Strategic Thinking

Defining strategic thinking is made especially difficult by the absence of a consensus on what strategic management is. The explanation for strategic management is that it is an approach to management which fuses strategic planning (plan development through analysis of environment, competition, and strategy choices) and the firm’s system of operational decision making. This process has five dimensions. First, strategic management requires a widely understood strategic planning process tightly interwoven with a strategically centered organization structure. Second, it requires widely discussed, analyzed and negotiated goal choices from which are culled out the ones that are not adoptable. Third, strategic management relies on the shared ability to think strategically by managers throughout the company. Fourth, a performance evaluation system is necessary that focuses top level evaluators attention on critical positive and negative strategic factors. Finally, it requires a strategy supportive motivational system and value orientation among managers. These qualities, they say, define a strategically managed organization. Four of these qualities are readily understandable. But still subject to question is what is meant by the ability to think strategically.

Strategic Thinking

Strategic thinking is that which generates (1) creative, environmentally relevant ideas and (2) concepts about how to turn them into systematically managed action plans. It has the following prerequisites:

  1. Input information is based on facts and logical data.
  2. Previously unquestioned assumptions are sought out and examined.
  3. A burning desire for resource conservation, and
  4. Indirect, spontaneous, and unexpected thought processes which are hard for competitors to predict.

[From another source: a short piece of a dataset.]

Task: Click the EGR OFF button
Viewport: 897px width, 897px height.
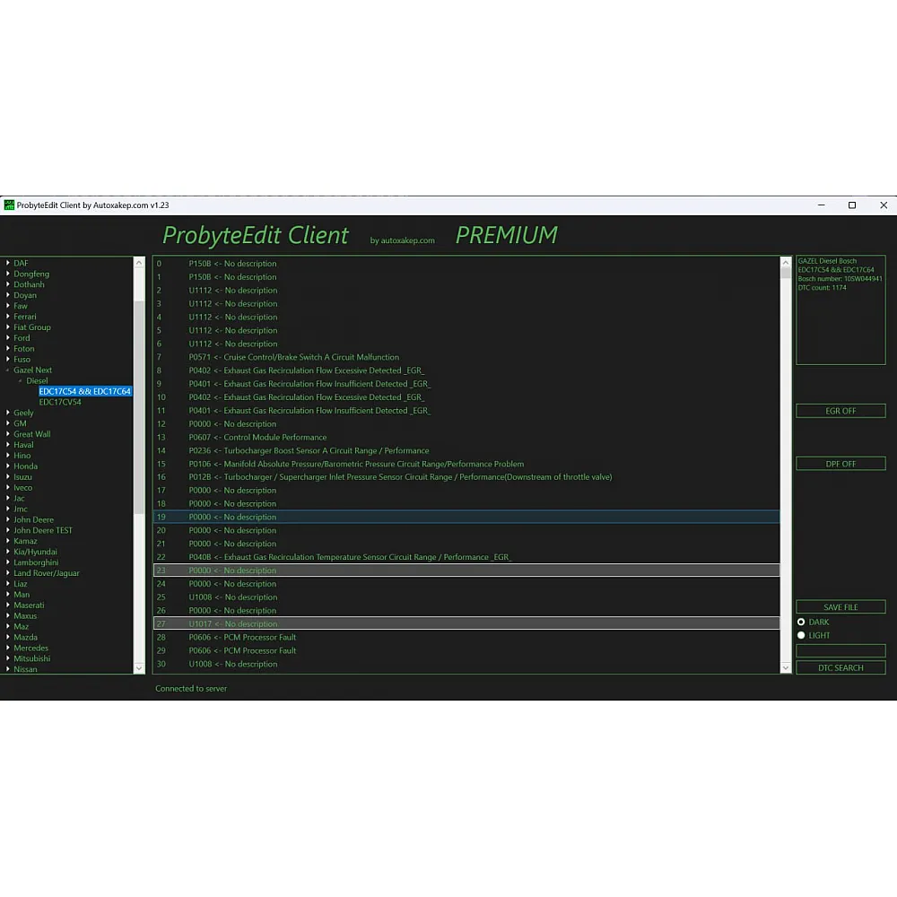Action: [840, 411]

These requirements of strategic thinking set it apart from other kinds of decision making. First, strategic thinking requires factual and logical input data because it is competitively dangerous to base strategy formulation on erroneous information. The stakes are too high to “hoof it.” Second, long-held assumptions should be identified and analyzed to make sure they still apply. This is especially true about goals which are in force, understandings about the environment and competitors, market acceptance and image, etc. Third, the manager attempting to think strategically should be committed to conservation of the organization’s resources rather than expecting that a good idea will precipitate a cornucopia of funds, people, and support. It is easy to be creative while assuming that most resource requirements can be taken care of. A greater degree of creativity is required when one must conserve resources.

Finally, strategic thinking must be done without setting patterns which competitors can identify and anticipate. The problems of predictable strategic thinking are analogous to the football coach sending in plays to his quarterback using hand signals that are understood by the opposing team’s coaches.